A hauler serving time for a traffic accident called the meeting a "cynical act" at which "the justices colluded with the media to misrepresent and justify their incompetence in the face of gangsterism, criminal incidents, and femicides."
"No one can call my son a murderer or a criminal. Nor can they oblige him to visit Fidel Castro's tomb, or to donate blood, to preserve his freedom," said Paulina, the mother of one of the young men sanctioned for shouting "Down with the president!" at a street protest.
Nilda, the wife of a man convicted of embezzlement, asked her husband to lower his voice to avoid retaliation. The people know that "those responsible for Santiago being one of the most violent cities in Cuba are in the courts, which punish political crimes more severely than pedophilia or street violence leading to the deaths of minors."
"The court doesn’t concentrate on what it has to do," said Rosario, the grandmother of two teenagers convicted of assault, explaining that the mission of these institutions is to "demand that the police and prosecutors investigate those who have schools for thieves and pickpockets, and that take advantage of children by getting them into gangs."

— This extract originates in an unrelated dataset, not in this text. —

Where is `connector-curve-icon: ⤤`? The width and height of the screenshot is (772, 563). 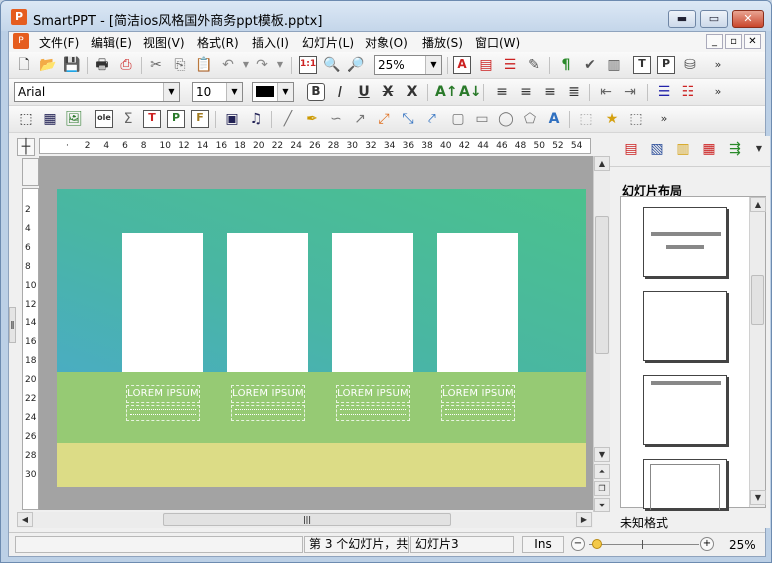 connector-curve-icon: ⤤ is located at coordinates (432, 119).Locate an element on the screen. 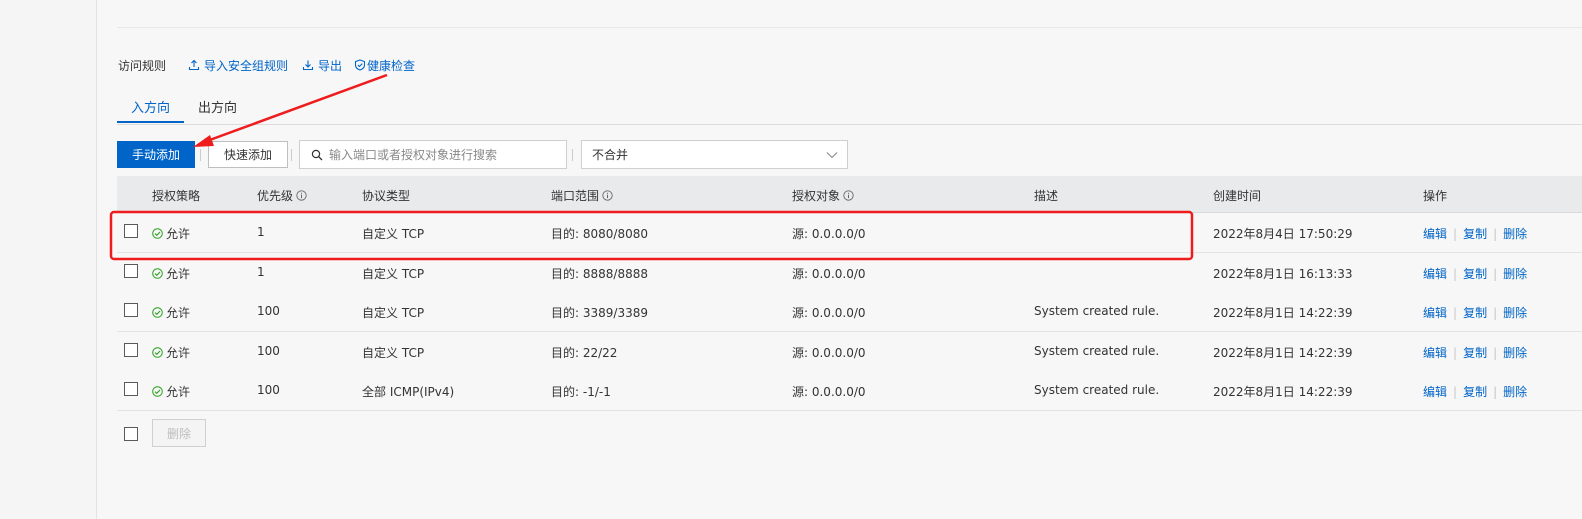 The height and width of the screenshot is (519, 1582). table-header: 授权策略 优先级 协议类型 端口范围 授权对象 描述 创建时间 操作 is located at coordinates (850, 194).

Ricardo said he stole from the State to keep from starving, "but I didn't stab anyone." If they want to arrest those responsible for the violence, "they have to look for those who aren't solving the crisis, and are drowning the people in a sea of need."

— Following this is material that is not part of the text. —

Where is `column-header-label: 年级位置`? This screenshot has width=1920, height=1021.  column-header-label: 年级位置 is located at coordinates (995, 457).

"I don't know of a single judge who has acted to ensure that the rights of prisoners at the Boniato and Mar Verde prisons are being respected," said Alejandro, who has friends who "have left there and returned as if they'd been in a war, or a Nazi concentration camp."
Sitting on a bench at a Coppelia, trying to calm her nerves, a mother stated: "If tomorrow my son is told that those responsible for hunger, blackouts and lack of money must be captured, I'd be the first person to go with him to the Police to arrest those scoundrels, but I don't want any indoctrinating him or accusing him just because they think that no one's going to cry over him anyway."

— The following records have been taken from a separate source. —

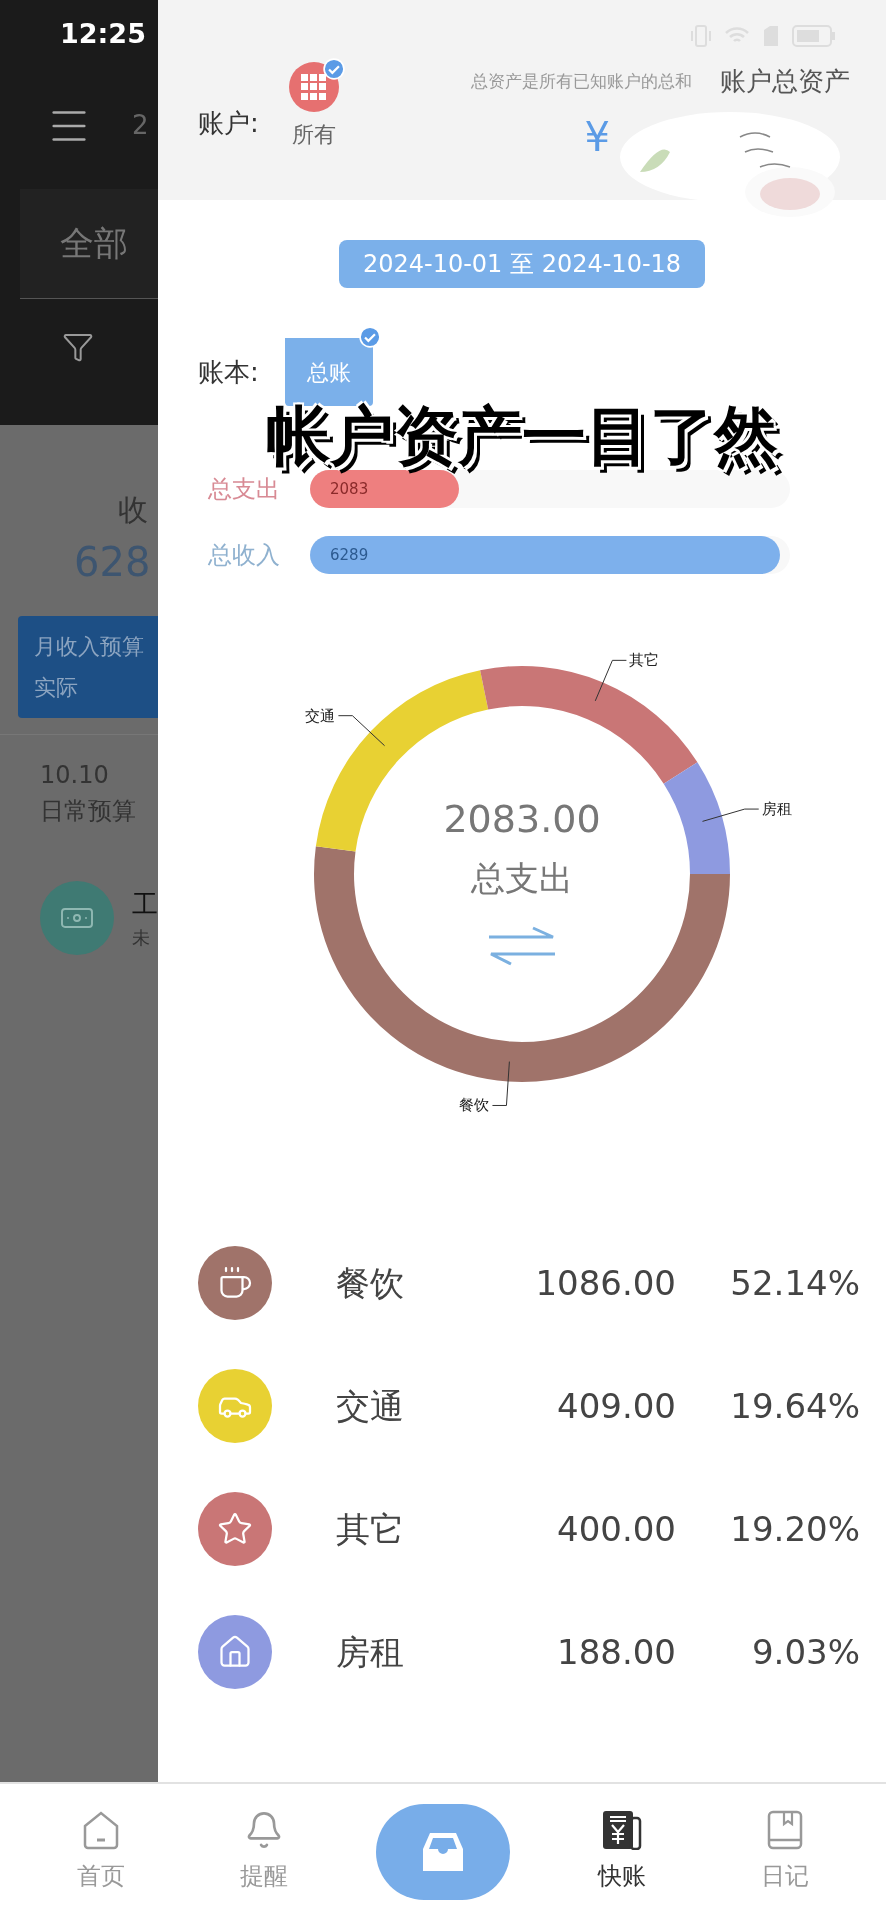  What do you see at coordinates (145, 904) in the screenshot?
I see `entry-item-title: 工` at bounding box center [145, 904].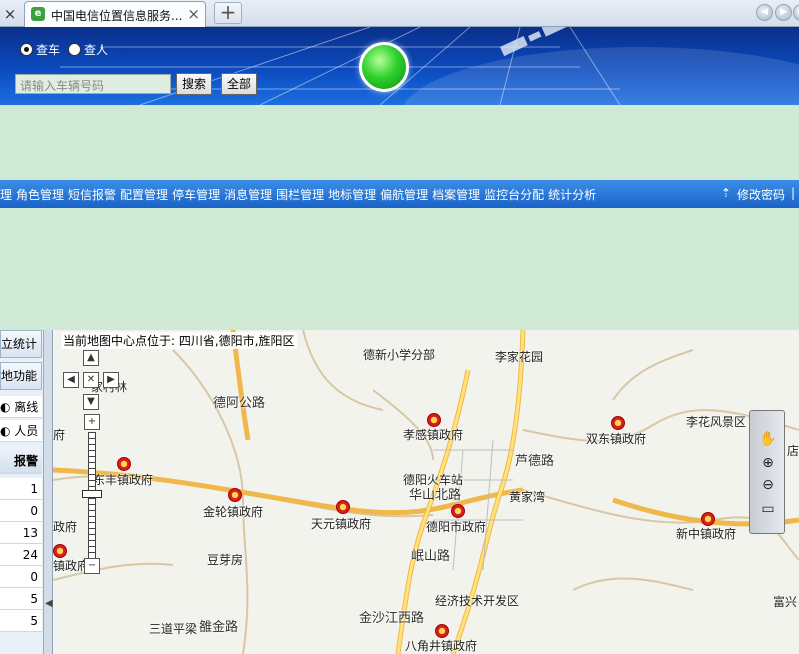  Describe the element at coordinates (93, 84) in the screenshot. I see `vehicle-search-input: 请输入车辆号码` at that location.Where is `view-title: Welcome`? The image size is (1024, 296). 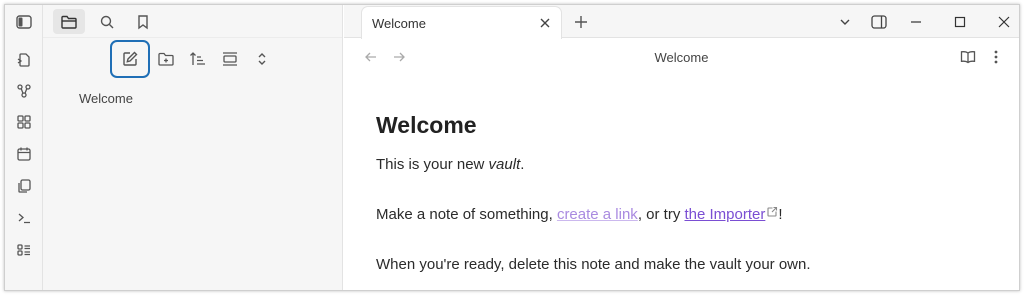
view-title: Welcome is located at coordinates (682, 58). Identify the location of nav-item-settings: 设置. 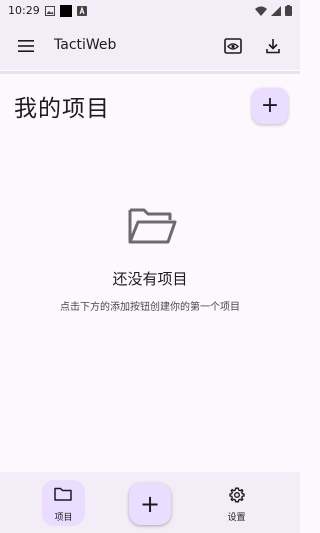
(236, 503).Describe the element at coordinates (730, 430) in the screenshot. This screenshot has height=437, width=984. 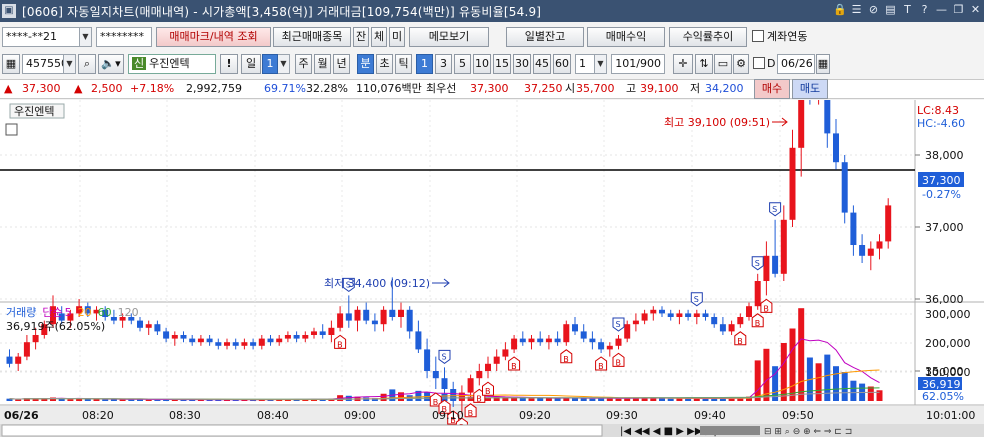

"Prosecuting the spiral of violence requires a deeper analysis than slandering an inmate or punishing those who commit acts of extreme violence," said the aunt of a prisoner who has been working on projects to address that problem without support for years.
Daniel, who served almost ten years for theft and the illegal slaughter of cattle in San Luis, expressed regret that all those who were on probation, or had served time for that crime in Paraíso, Pedernal, Bucuey, Nuevo Mundo and La Caoba, following the murder of a family in Chamarreta, were arrested.
"That is conditioning the population to spurn us," he argued.
The president of the Provincial People's Court stated that similar meetings were held in the nine municipalities of the territory, in order to find "creative ways" to reintegrate those sentenced, "always looking for ways to attract them to society in a healthy way."
To highlight the "human part of justice," he mentioned concessions by convicted producers of food for preschools and nursing homes; what he failed to explain is that this is one of the requirements to receive parole.
The presiding judges of the chambers of all the courts, together with the enforcement judges, supervise 110 people serving sentences for drug offenses and the theft and slaughter of livestock. But, more than oversight actions, this is seen as a kind of witch hunt against the convicts.
Although exemplary trials were announced, the press in Santiago de Cuba has not covered any, something that has happened in provinces such as Las Tunas. What was confirmed is that those convicted had to participate in a pilgrimage to Fidel Castro's tomb at the Santa Iphigenia Cemetery.
According to the authorities, the ongoing exercise will strengthen internal and external control by the State, Government and society, with a view to the anniversary of the triumph of the Revolution and other anniversaries that they intend to celebrate with crackdowns against MSMEs, self-employed workers and street vendors.